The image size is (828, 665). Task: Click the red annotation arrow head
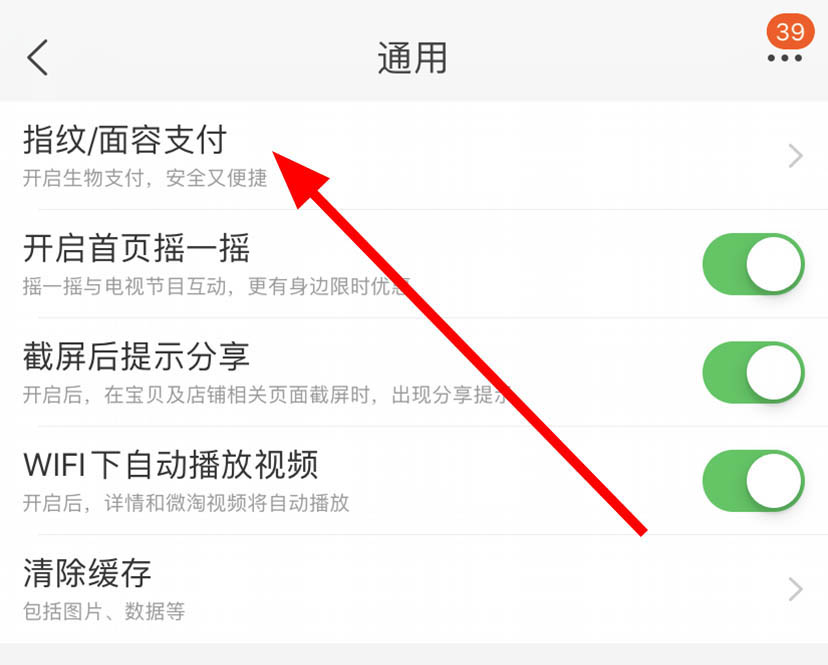298,177
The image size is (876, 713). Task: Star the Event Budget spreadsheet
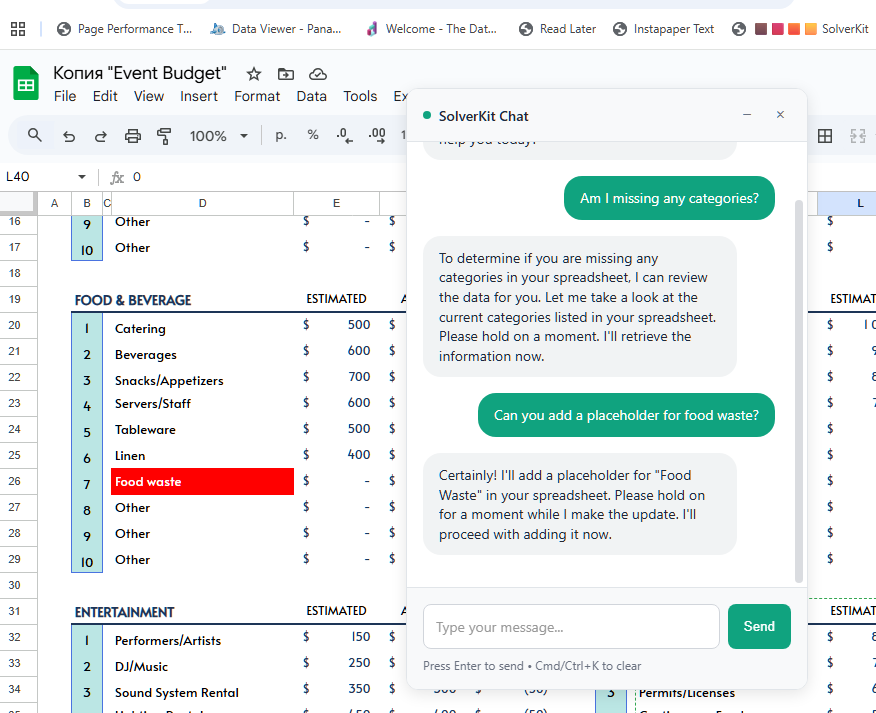[x=253, y=73]
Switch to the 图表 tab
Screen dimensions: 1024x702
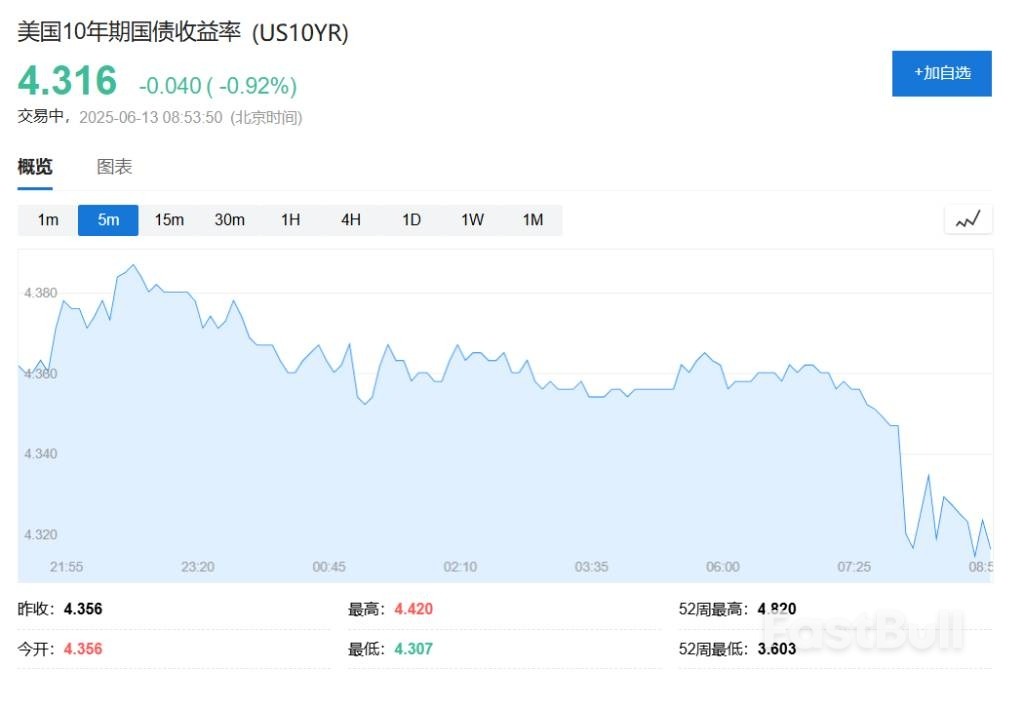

Task objective: In your output, include only the lines from the line containing "Switch to the 图表 tab" through the last line of the material above, exactly as they appear, and leave out the pictures.

Exercise response:
Switch to the 图表 tab
Screen dimensions: 1024x702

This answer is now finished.